§ **Task to carry out**
Report back every line below that carries the word "message".

Collected data entries
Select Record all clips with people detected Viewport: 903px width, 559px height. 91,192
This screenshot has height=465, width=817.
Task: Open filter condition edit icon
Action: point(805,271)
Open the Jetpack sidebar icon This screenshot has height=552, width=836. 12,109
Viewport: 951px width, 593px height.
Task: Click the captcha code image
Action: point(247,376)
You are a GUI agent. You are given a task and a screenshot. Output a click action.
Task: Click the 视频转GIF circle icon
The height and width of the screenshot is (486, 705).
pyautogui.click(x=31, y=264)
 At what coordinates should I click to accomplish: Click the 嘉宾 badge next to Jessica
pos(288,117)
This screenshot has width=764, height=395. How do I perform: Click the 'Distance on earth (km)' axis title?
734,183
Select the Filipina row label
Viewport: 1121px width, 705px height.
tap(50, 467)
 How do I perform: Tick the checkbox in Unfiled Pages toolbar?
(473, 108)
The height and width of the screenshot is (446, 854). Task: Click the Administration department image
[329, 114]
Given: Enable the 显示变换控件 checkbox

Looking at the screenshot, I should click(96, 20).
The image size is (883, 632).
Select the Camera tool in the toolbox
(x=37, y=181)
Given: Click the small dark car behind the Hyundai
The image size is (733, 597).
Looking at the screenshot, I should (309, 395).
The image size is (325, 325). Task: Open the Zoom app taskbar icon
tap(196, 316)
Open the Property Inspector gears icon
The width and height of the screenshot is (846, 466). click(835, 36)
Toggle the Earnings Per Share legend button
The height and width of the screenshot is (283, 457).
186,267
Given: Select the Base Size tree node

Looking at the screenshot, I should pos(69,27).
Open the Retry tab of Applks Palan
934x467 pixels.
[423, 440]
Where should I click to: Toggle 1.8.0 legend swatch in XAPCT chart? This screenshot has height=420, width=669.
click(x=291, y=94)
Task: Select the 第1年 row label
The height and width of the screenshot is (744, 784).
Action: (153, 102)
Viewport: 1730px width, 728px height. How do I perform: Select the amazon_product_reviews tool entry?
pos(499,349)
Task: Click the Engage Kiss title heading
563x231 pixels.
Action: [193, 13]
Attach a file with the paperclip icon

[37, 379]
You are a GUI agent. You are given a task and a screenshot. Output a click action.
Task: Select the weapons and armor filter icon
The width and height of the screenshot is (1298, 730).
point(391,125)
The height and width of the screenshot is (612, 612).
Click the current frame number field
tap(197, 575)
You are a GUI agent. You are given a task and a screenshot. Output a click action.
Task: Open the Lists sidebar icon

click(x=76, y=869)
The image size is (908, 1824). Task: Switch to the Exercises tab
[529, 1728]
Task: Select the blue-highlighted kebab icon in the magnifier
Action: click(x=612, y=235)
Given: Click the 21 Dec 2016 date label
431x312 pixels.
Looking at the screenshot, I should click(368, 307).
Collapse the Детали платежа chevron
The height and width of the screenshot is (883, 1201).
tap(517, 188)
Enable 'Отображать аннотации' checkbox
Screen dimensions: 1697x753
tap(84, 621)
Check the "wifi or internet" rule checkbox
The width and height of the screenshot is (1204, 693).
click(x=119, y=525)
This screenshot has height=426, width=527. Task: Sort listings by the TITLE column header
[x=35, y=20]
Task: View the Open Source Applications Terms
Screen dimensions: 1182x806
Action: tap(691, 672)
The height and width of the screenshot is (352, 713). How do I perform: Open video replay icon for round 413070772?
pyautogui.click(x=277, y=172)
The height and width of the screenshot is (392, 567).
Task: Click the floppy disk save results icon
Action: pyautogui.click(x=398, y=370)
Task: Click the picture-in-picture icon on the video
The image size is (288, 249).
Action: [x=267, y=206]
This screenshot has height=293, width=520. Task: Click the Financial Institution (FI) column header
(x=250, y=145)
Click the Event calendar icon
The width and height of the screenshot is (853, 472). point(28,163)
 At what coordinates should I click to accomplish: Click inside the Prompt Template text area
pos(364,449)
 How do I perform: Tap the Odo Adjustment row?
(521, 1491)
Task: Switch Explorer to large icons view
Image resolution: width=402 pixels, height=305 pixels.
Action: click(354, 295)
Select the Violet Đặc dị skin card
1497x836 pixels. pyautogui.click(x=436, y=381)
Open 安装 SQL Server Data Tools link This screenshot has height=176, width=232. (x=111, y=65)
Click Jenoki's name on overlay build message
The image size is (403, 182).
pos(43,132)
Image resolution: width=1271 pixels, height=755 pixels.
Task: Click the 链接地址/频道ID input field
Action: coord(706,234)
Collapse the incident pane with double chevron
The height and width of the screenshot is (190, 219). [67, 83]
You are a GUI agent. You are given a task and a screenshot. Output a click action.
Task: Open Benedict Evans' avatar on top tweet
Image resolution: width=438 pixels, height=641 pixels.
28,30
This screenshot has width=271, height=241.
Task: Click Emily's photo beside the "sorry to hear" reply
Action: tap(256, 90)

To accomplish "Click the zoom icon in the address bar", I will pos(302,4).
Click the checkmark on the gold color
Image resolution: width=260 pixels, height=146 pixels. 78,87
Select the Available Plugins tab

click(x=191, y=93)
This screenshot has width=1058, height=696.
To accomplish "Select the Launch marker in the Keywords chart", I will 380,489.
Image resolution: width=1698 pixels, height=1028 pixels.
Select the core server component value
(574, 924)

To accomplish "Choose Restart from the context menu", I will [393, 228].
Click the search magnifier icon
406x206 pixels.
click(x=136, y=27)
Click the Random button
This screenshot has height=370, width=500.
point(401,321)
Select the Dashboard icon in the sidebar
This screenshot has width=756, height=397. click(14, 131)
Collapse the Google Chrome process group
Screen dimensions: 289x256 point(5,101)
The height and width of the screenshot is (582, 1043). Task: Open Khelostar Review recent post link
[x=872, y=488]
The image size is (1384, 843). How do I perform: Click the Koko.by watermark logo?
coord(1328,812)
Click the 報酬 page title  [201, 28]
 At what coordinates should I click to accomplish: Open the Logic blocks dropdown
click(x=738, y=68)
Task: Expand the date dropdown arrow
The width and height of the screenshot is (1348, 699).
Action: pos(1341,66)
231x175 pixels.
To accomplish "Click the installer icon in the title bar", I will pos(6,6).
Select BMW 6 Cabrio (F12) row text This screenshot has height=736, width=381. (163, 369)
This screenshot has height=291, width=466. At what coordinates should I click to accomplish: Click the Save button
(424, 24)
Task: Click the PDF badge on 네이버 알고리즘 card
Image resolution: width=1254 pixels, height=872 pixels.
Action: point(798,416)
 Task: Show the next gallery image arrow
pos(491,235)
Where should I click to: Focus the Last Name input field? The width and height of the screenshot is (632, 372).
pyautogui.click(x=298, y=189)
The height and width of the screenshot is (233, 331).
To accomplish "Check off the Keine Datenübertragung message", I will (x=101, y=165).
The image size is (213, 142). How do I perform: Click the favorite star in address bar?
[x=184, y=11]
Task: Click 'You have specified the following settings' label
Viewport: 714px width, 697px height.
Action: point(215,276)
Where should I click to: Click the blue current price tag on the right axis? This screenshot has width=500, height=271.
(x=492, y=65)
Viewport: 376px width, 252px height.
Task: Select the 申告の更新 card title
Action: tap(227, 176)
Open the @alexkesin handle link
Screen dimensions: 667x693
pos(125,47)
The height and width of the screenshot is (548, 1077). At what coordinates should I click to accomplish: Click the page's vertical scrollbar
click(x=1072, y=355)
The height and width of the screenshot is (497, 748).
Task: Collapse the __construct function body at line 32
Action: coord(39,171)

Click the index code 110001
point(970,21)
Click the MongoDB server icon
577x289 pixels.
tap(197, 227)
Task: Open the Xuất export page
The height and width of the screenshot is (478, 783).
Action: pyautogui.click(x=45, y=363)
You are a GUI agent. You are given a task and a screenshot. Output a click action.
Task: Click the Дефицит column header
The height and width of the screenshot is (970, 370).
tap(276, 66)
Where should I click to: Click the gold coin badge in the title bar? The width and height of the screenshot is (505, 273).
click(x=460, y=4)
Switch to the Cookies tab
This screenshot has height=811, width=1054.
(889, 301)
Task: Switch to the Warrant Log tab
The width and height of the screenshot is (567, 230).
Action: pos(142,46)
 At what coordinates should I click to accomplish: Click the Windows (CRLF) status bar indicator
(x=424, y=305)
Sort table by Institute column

§ **Exercise response**
Click Jenoki's name on overlay build message
To accomplish "Check off the Keine Datenübertragung message", I will (x=101, y=165).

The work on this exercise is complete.